Taking inspiration from desert crops, researchers are one step closer to genetically enhancing crops to grow in water-limited conditions.
Researchers from the U.S. Department of Energy’s Oak Ridge National Laboratory (ORNL) have identified a common set of genes that drought-resistant plants all use to survive in semi-arid conditions, paving the way for scientists to bioengineer drought-resistant crops.
ORNL senior staff scientist Xiaohan Yang, PhD, of the Biosciences Division, said that droughts are the largest major cause of crop loss globally.
“The loss caused by drought is much higher than the rest of the factors like disease or pests,” Yang said in an interview with R&D Magazine. “In general, it is the largest impact of environmental factors resulting in the loss of crops.”
Plants in deserts and other arid climates keep their stomata or pores closed during the day to conserve water. Then at night, they open the stomata to collect carbon dioxide in a form of photosynthesis called crassulacean acid metabolism (CAM).
Discovering the building blocks of CAM photosynthesis will enable the researchers to bioengineer the metabolic processes of water-heavy crops like rice, wheat, soybeans and poplar to accelerate their adaption to environments with limited supplies of water.
The ORNL team sequenced the genome of Kalanchoë fedtschenkoi, an emerging model for CAM genomics research due to its relatively small genome and amenability to genetic modification. The researchers then used ORNL’s Titan supercomputer to investigate and compare the genomes of K. fedtschenkoi, Phalaenopsis equestris (orchid) and Ananas comosus (pineapple).

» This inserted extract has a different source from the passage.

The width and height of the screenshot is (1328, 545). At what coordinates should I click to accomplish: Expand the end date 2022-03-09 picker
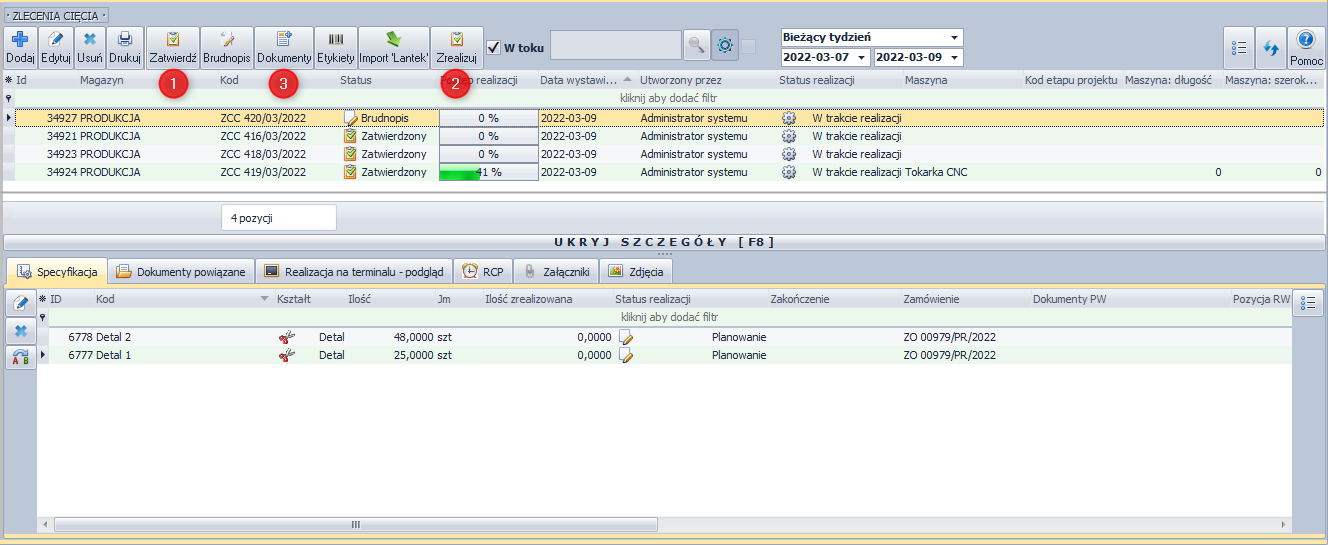tap(954, 57)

The researchers were able to identify 60 genes that exhibited convergent evolution in CAM species, including convergent daytime and nighttime gene expression changes in 54 genes and protein sequence convergence in six genes.
In particular, the team discovered a variant of phosphoenolpyruvate carboxylase (PEPC), which is the enzyme responsible for the nighttime fixation of carbon dioxide into malic acid. Malic acid is then converted back to carbon dioxide for photosynthesis during the day.
Yang said they could introduce the natural convergent changes in gene expression and protein sequences into plants that rely on traditional photosynthesis. This would accelerate their evolution to become more water-use efficient.
Crop production is the world’s largest consumer of freshwater. With the availability of clean water resources shrinking due to urbanization, human population growth and changes in climate, growing crops in less optimal environments is becoming increasingly important. According to ORNL research, rice and wheat are globally the biggest drivers of water scarcity among food commodities. Droughts also account for two-thirds of corn loss per year.
Engineering CAM photosynthesis into food and energy crops could—along with reducing the reliance on water—also boost the crops’ resiliency when the water is slightly saline or higher temperatures.
Yang said the researchers now plan to continue their research, which is the culmination of seven years of work.
“Now we are working on the next step, a deeper understanding of the gene functions and then how to use the genes for genetic improvements,” he said.